Quand l’Etat se couche !

Le pouvoir accuse un déficit d'autorité mais aussi de vision politique pour l'Algérie
Le pouvoir accuse un déficit d'autorité mais aussi de vision politique pour l'Algérie

Si l’Etat est fort, il nous écrase, s’il est faible, nous périssons ! La citation est de Paul Valery et c’est toute la question qu’il faut se poser aujourd’hui, en l’état, des hommes et des femmes qui ont les rênes du pouvoir.

Il est vrai que pour l’Algérie d’aujourd’hui, ce qui importe le plus, c’est la stabilité. Mais, de là à pousser cette quête jusqu’à son paroxysme, en érigeant l’immobilisme et l’opacité en mode de gouvernement est de nature à irriter beaucoup de monde, car ainsi, on remet à plus tard la solution des problèmes, on dissimule la poussière sous le tapis, en priant pour que personne ne s’avise de le soulever un jour ! Raté, en ce qui concerne la révolution de novembre 1954, Daho Ould Kablia vient d’écrire une page à lui tout seul et Yacef Saâdi s’apprête, semble-t-il, à régler son compte à Zohra Drif-Bitat fraîchement éjectée du Sénat ; Khaled Nezzar, quant à lui, maintenant qu’il s’est mis à table, est décidé à tout déballer en prenant le risque de heurter beaucoup de monde, y compris ceux qui sont morts.
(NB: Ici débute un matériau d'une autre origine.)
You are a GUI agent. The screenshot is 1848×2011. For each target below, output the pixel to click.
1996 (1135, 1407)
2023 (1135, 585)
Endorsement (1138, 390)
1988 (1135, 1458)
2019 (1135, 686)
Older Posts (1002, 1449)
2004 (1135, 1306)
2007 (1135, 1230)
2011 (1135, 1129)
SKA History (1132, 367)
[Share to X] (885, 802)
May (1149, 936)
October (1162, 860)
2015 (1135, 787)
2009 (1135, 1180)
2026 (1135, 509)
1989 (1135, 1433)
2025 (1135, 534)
Alors qu’on est empêtrés jusqu’au cou du fait de cette crise économique qui s’installe dans la durée, des «has-been» et des «ex-ténors» déboulonnés ressortent de leur boite pour ajouter au climat anxiogène qui s’est abattu sur le pays. Et à l’international, on n’est pas mieux lotis, à en juger par, tout d’abord, ce qui a fait bouger les internautes algériens : la récente déclaration de Nicolas Sarkozy.
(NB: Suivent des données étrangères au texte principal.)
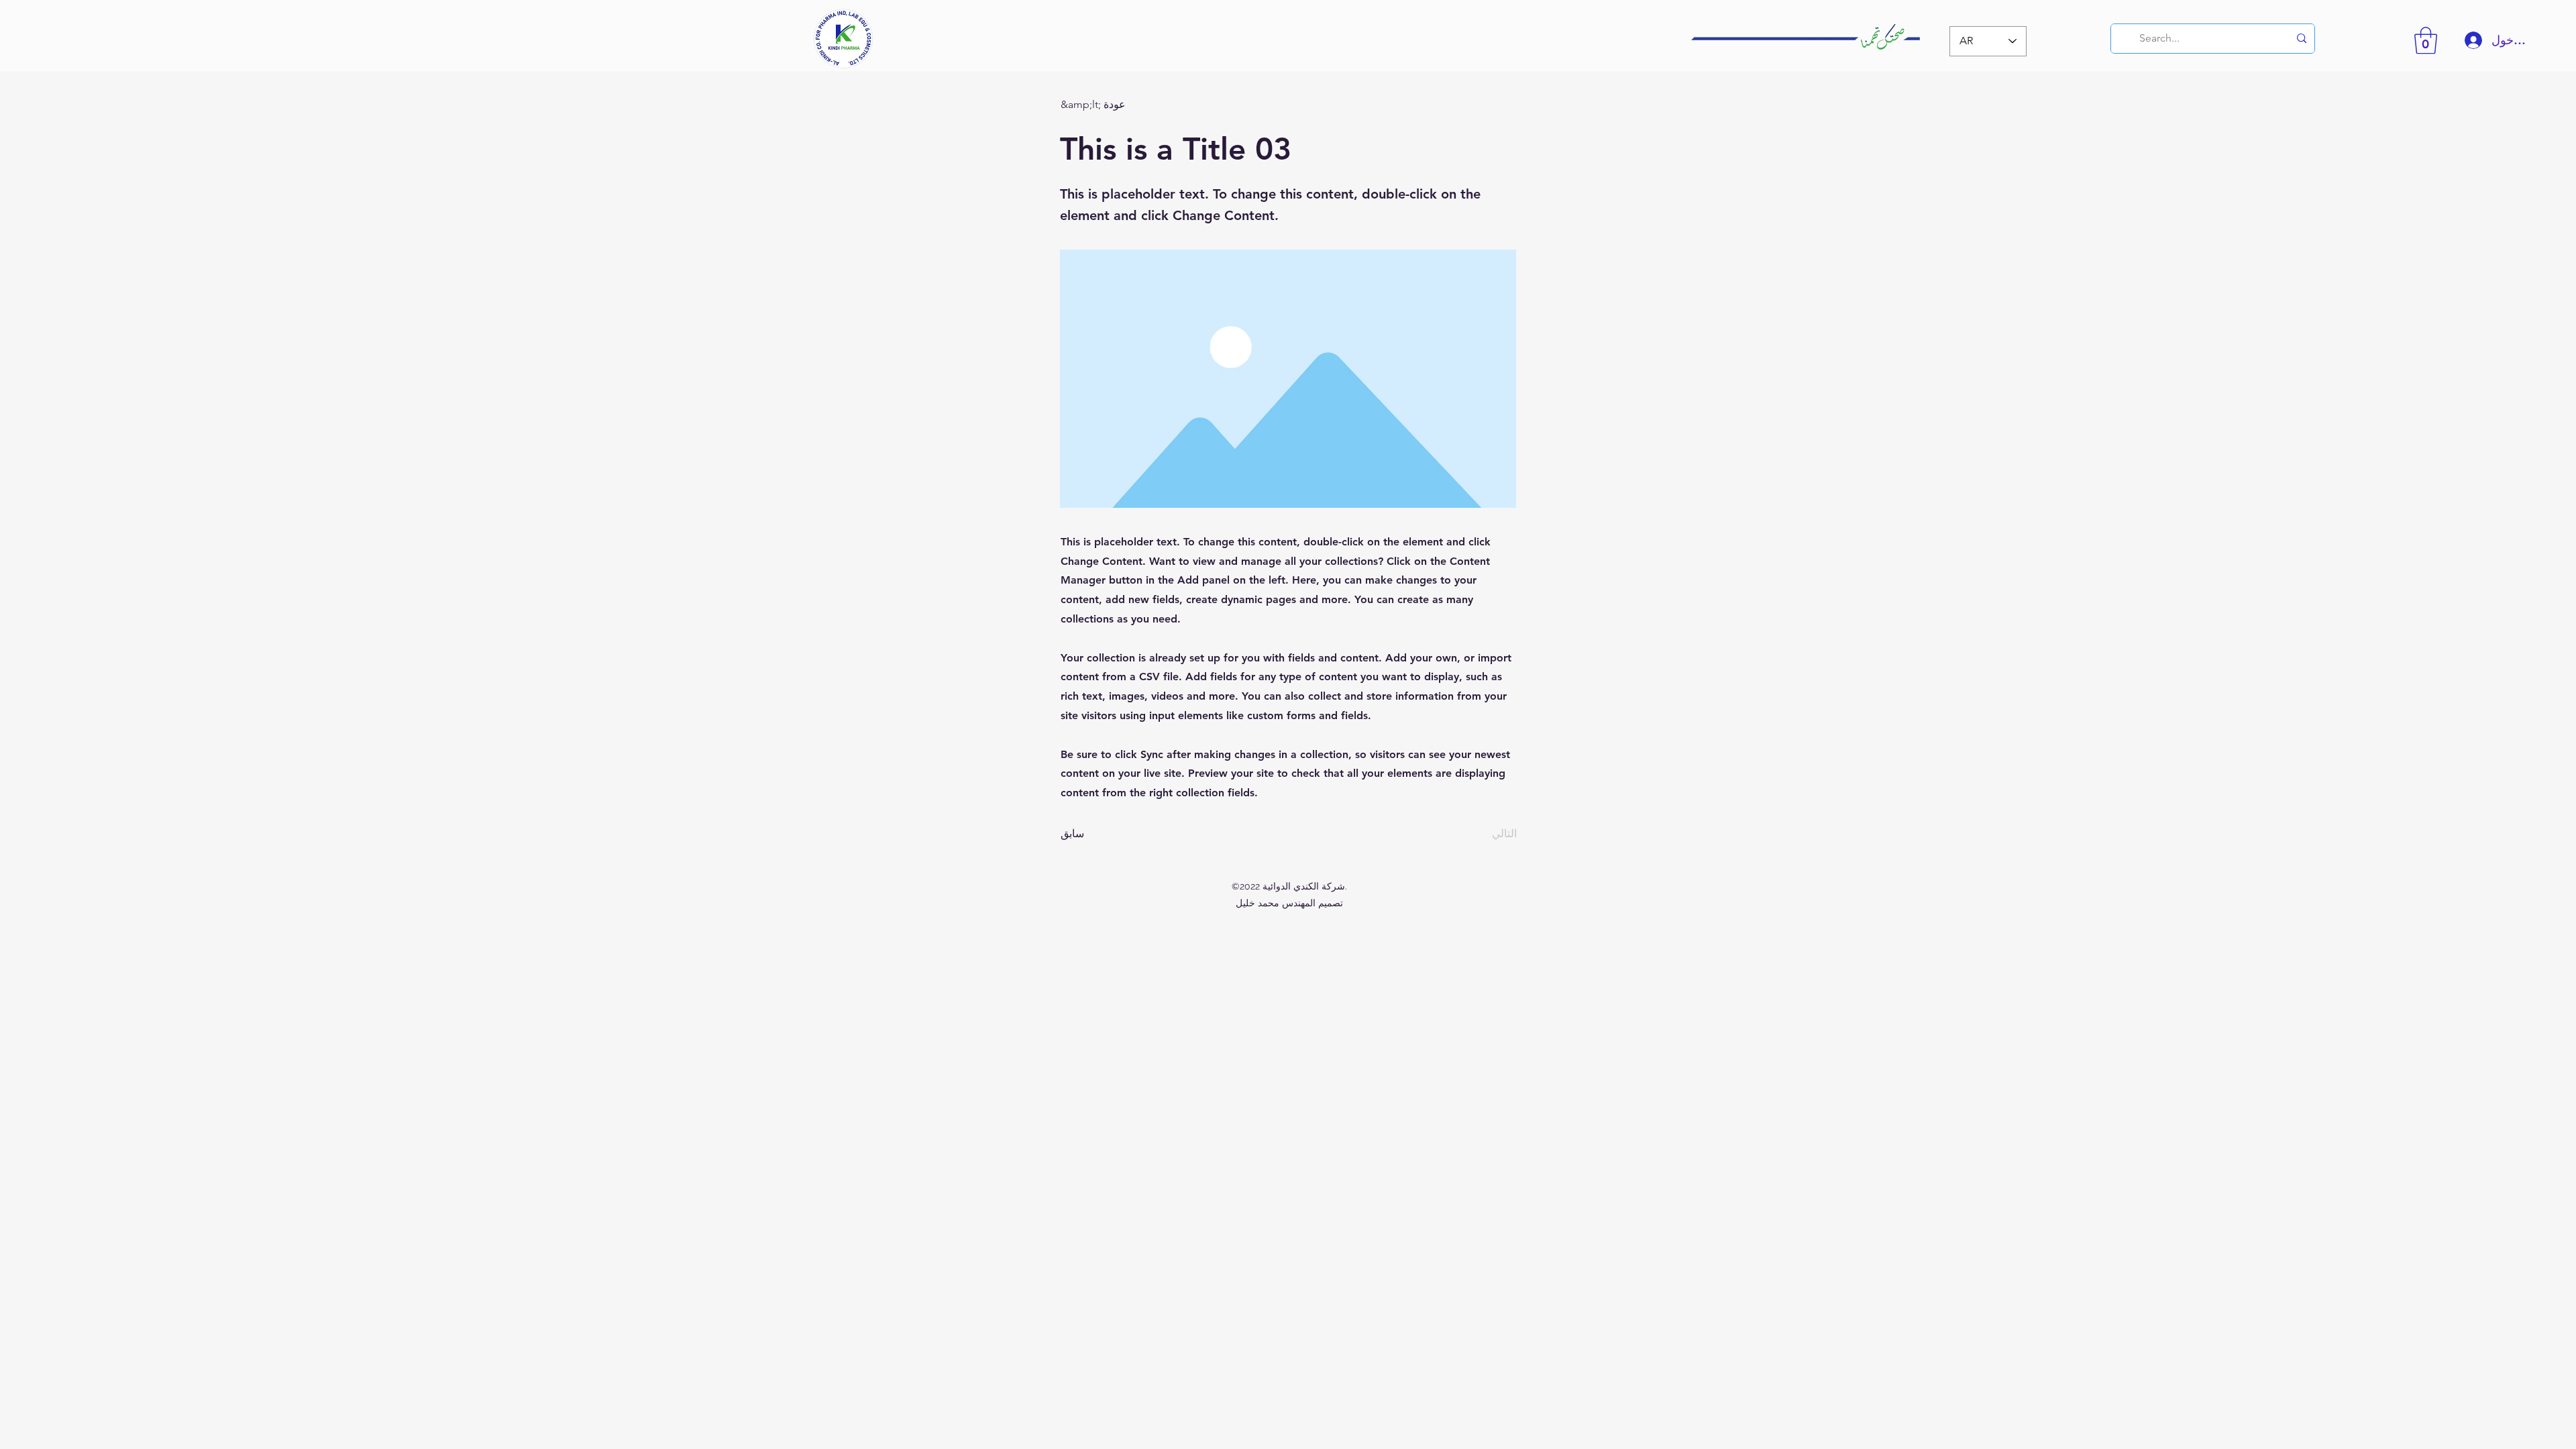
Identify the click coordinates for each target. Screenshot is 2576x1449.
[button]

Rappelons les faits : l’ex-président français, participant à une conférence consacrée au «Monde d’aujourd’hui», tenue récemment aux Emirats, est revenu sur le projet d’Union pour la Méditerranée qu’il avait en son temps, lancé en 2008 pour déplorer "a fermeture, depuis 10 ans, de la frontière entre l’Algérie et le Maroc", sans faire cas, bien sûr, et à aucun moment, de la responsabilité des autorités de Rabat dans la décision de fermeture, réduisant celle-ci, "au seul conflit du Sahara occidental". Affichant par ailleurs ses préférences pour le roi du Maroc, Sarkozy qui n’a jamais admis que l’Algérie ne soit jamais tombée dans le piège du «printemps arabe», a à l’occasion de sa conférence aux Emirats, usé d’un langage, pour le moins, vicieux et s’est même permis de faire une évaluation sur notre pays en affirmant que «pour l’Algérie, riche pourtant de ses potentialités et d’une population extraordinaire, la question du développement reste posée !».
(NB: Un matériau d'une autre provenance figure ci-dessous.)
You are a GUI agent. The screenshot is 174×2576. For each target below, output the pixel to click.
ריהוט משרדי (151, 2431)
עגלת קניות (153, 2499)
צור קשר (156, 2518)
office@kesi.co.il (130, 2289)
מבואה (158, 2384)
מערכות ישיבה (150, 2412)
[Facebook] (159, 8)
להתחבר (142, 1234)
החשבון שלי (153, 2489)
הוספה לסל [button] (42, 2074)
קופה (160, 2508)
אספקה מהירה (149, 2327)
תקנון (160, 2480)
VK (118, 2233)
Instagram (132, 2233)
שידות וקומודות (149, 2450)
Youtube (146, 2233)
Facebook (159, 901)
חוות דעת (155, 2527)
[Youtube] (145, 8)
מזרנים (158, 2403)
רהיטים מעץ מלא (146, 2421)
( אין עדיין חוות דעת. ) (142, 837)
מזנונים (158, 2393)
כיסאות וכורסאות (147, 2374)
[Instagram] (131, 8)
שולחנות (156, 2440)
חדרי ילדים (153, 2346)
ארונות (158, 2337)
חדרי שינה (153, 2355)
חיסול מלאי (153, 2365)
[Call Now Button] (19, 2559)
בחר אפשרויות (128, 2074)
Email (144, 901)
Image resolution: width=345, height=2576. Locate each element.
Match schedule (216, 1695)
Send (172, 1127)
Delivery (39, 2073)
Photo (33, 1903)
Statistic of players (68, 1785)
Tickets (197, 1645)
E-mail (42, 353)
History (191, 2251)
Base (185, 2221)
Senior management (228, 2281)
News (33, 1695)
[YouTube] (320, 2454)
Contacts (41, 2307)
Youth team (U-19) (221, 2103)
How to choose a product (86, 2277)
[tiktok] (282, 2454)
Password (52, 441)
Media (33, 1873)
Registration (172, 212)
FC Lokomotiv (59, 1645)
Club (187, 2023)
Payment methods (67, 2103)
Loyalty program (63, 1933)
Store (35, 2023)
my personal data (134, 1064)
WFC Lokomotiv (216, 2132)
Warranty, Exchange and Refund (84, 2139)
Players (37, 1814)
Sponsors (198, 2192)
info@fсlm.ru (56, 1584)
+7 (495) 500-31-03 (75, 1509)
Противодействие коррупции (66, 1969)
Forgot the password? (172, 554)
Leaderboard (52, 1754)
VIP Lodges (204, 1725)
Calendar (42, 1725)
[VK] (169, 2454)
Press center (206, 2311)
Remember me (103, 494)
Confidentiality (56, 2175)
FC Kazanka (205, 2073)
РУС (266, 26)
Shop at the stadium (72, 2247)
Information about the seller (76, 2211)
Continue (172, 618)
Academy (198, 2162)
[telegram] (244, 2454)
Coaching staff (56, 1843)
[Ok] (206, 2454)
Les Algériens outrés par ces propos, l’ont été davantage par l’absence de réaction officielle, même si d’aucuns ont estimé "qu’on ne va pas répondre à ce triste sire à chaque fois qu’il commet une bêtise sur notre pays !". L’intéressé n’étant pas à sa première incartade, il mériterait, pour le moins, un rappel à l’ordre après l’épisode de son séjour en Tunisie où "il s’est dit désolé de l’emplacement de cette dernière entre l’Algérie et la Libye". Une provocation de plus contre notre pays.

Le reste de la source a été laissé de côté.